Show HN: Promnesia – an attempt to fix broken web history

rosstex · on June 28, 2020

As a PhD student, your post reads like a beautiful research paper. Motivation, prior work, contributions, technical details, example use cases, self-references, future work, even a system design chart. You've certainly sold me on the extension, great work!

newman314 · on June 28, 2020

This sounds like it might be close to meeting my use case.

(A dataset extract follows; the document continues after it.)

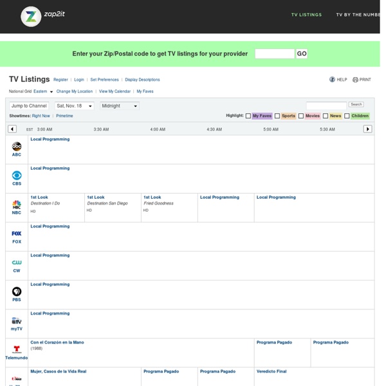Screen dimensions: 386x386
Task: Click the Print printer icon
Action: click(356, 80)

I have bad memory and hence try to write down everything I can. But often throughout a single day/week, I do research on a topic and have a bunch of tabs open that I intend to come back to. Or I read an article that several days later that I cannot recall where I read it at (HN, Twitter, etc.) This usually leads to a frantic search until I can find what I’m looking for as well as having a ton of tabs open.

Manually grouping topics together is too hard. What would be great is a tool that knows where I’ve been, discards bad information (google search result, followed by near immediate close) and some sort of an attempt at topic autoclassficiation (SAP, storage, backup etc.) that gives me the confidence to close tabs knowing that I can get back to a particular topic at a later date.

soulofmischief · on June 28, 2020

Bruh I've got tabs open from years ago. Hundreds across multiple VMs. I have tabs open that I migrated from my last computer. Someone please help.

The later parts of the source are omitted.